# Start of Source text

The great thing about architectural solutions to increasing throughput is that they offer big improvements. Multiple CPUs on a chip with (partially) shared cache hierarchies are now commonplace in server processors for this reason. But that big gain comes with significant added complexity in verifying correct behavior. In a shared memory model, the value stored in a logical memory address appears not only in main (DRAM) memory but also potentially in multiple on-chip caches and even possibly in buffers in the coherency fabric. Which raises a consistency issue – for a given logical memory address these should all contain the same value under all circumstances, but do they? Breker attacks this coherency verification problem through their test synthesis technology, looking at full system coherency in heterogenous systems.
The challenges in coherency
The logical memory view can become inconsistent when two or more processors are working with their own local copy of a value at a shared address and one updates its local value, unknown to the other. Chaos ensues as CPUs each work with their own view of reality. The coherent fabric itself has structure supporting data in-flight, such as write-back buffers. Coherency verification must also deal with these. And then of course peripherals can write directly to main memory through DMA, unknown to internal caches.
Clearly some mechanism is needed to keep shared values in sync when required. But it must be light-handed. Synchronization comes with a latency penalty which can significantly reduce the performance advantage of caching, unless used only when absolutely needed. The latency problem is compounded further when you consider shared memory multi-socket processor boards interconnected via CXL. Adding more complexity to solutions.

# End of Source text

▶ [Written tasks]
1 – Translate this sentence from the cache coherency passage into Spanish: "Chaos ensues as CPUs each work with their own view of reality."
2 – According to the cache coherency passage, what technology does Breker use to attack the coherency verification problem?
The listing has no connection to the cache coherency passage.

# Start of Given data

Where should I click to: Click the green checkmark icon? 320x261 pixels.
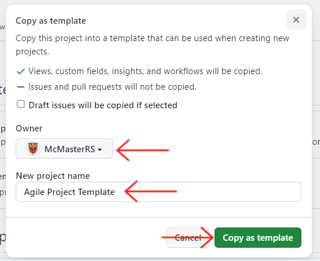(x=21, y=72)
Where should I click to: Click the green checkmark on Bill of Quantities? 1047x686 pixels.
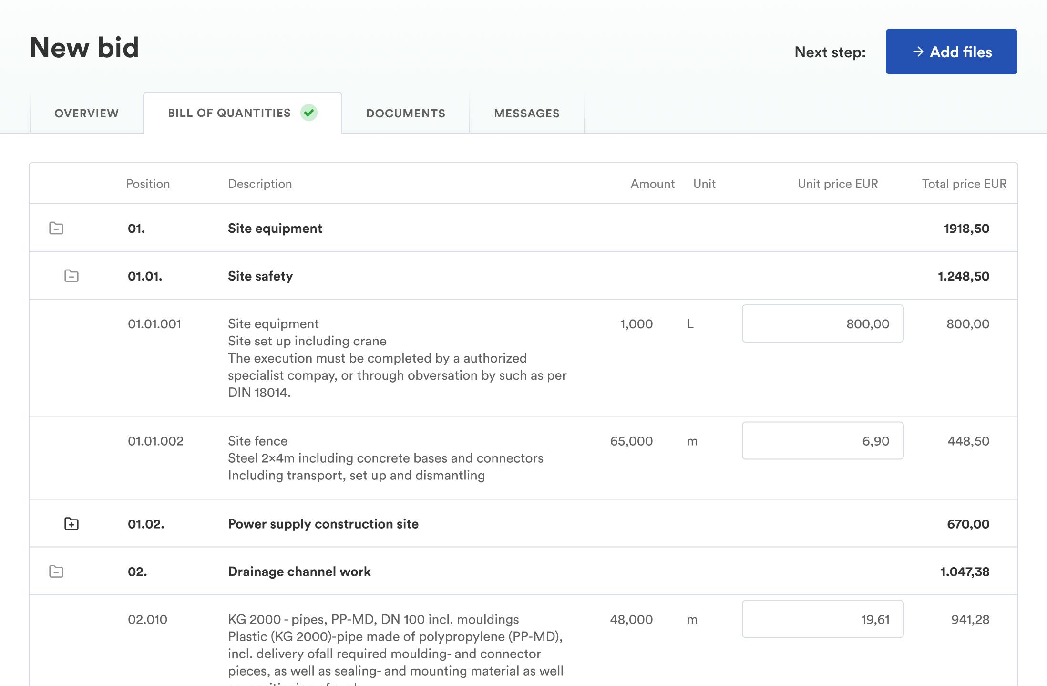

# End of Given data

▶ [Results in order]
1 – Se desata el caos cuando cada CPU trabaja con su propia visión de la realidad.

2 – Breker uses its test synthesis technology.